▶ [Task instructions]: Where the records below have a line with "Esperi", that line is to be copied.

+++++

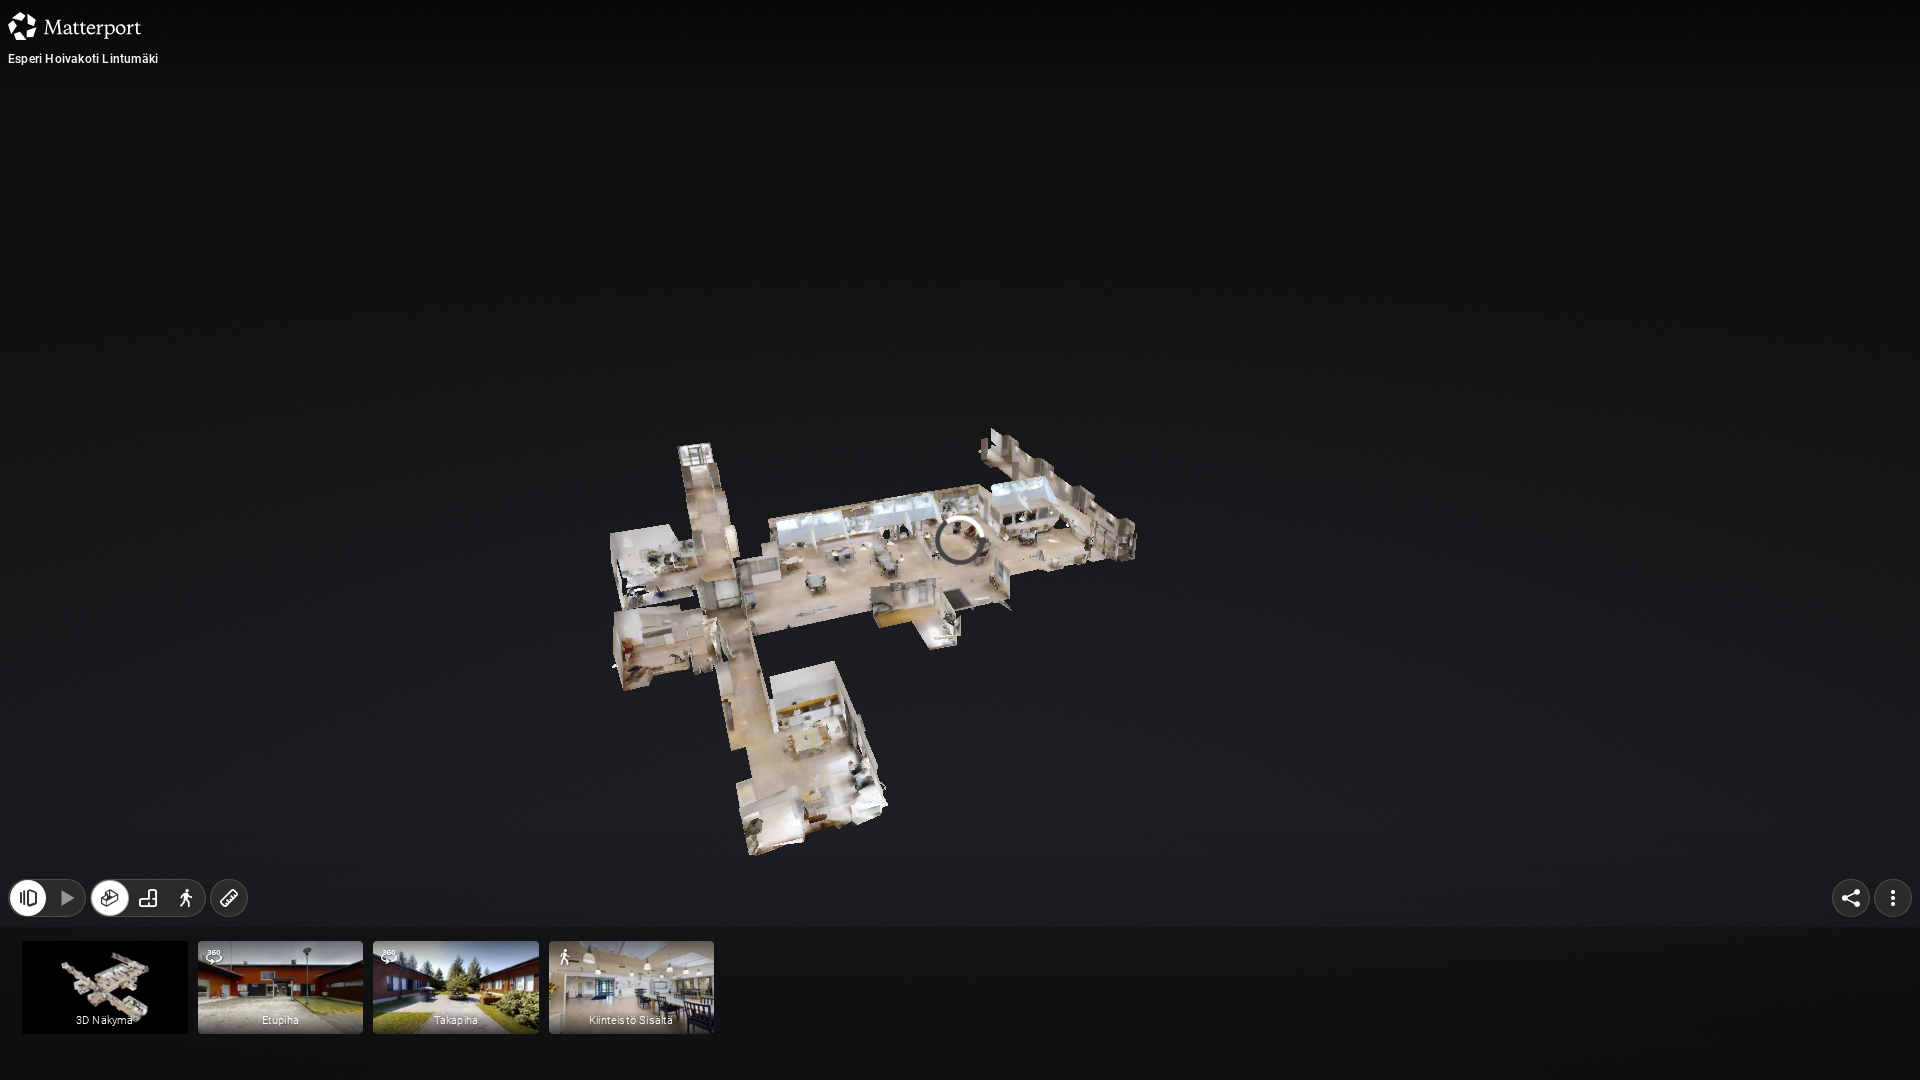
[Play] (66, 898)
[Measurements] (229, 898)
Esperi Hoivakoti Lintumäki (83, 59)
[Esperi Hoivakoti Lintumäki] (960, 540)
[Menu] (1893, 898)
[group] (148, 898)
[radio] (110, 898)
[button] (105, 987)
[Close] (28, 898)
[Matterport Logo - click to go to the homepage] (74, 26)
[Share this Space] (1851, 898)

+++++

▶ [Exercise result]:
Esperi Hoivakoti Lintumäki (83, 59)
[Esperi Hoivakoti Lintumäki] (960, 540)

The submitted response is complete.